'IT WILL CHANGE YOUR LIFE', thundered a friend of mine on Twitter when I said something about finally getting a smartphone. I took the plunge in January, at last feeling I have enough spare cash - over a long enough time-frame - to make being able to keep up with a 24-month contract a safe bet. I looked forward to joining the truly modern part of the modern age, the edge where we're beginning to bleed into cyberpunk, the networked species.
And yet, here at the end of my first monthly billing cycle, I've used barely 2% of my 2GB data limit - 41.62MB, to be precise. Obviously, part of that is that I'm new to this device and don't really know what it can do, so I'm not yet using it for many of the things it could be.
That's comforting, but it's the minor part of this issue. The perspicuous truth is sadder; I'm simply not mobile enough, in my day-to-day life, to get much out of mobile computing. I spend the majority of my time within ten feet of a high-powered PC with a cabled connection to a fibre broadband router that gives me download speeds in the region of 9MB/s. When I'm out of the house, I'm walking to places, most of which are workplaces of one or other kind.

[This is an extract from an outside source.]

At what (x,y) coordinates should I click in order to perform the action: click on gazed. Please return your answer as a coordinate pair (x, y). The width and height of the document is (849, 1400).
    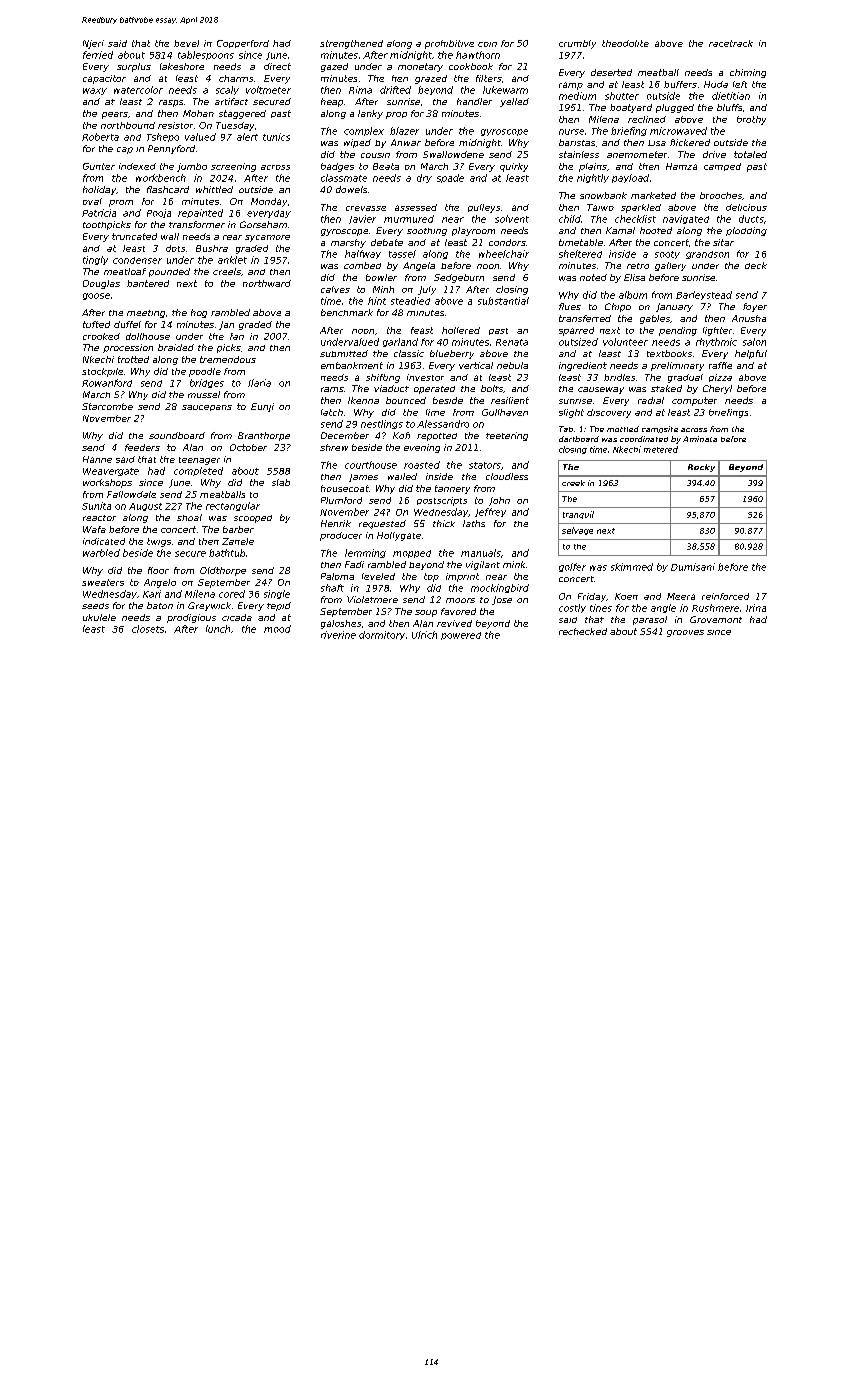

A mobile phone cannot change a stationary life. And while the extent to which I don't get out much is perhaps a bit disheartening, it's equally true that I get most of the things that other people do on their smartphones on my PC. Crucially, it's when I'm on my PC that I'm most connected to the rest of the world.
That's what really matters with mobile communications technology, after all - how much more communication it enables. Being romantic and optimistic, we could say it's how much closer together it brings us, the potential to blur the edges not just of communities but ultimately of individuals as well. Talking about the rise of analytic philosophy last week, I mentioned Leibniz; his philosophical system, the 'monadology', posits human minds/spirits as the building blocks of the universe, with space, time and everything that fills them emerging out of the phenomenal (sensory/felt) tensions between us. I've always liked that image as a way of thinking about humans in networks.
I feel that way even when I feel disconnected from those networks. And maybe that's where the greater sadness resides in my current situation (I realise, writing that, that this is all terribly self-pitying, so sorry, I guess). If I already have all the benefits of mobile technology - something I can't anymore deny - then I can't blame any disconnect on technological barriers anymore.
And indeed, I am trying to reach out more, to engage more, to communicate whether from my desk or my pocket. So while the smartphone itself isn't going to change my life, it might yet prompt me to make some changes.
If nothing else, I've been able to spend hours laughing at this game about an enormous, hilariously fragile fish.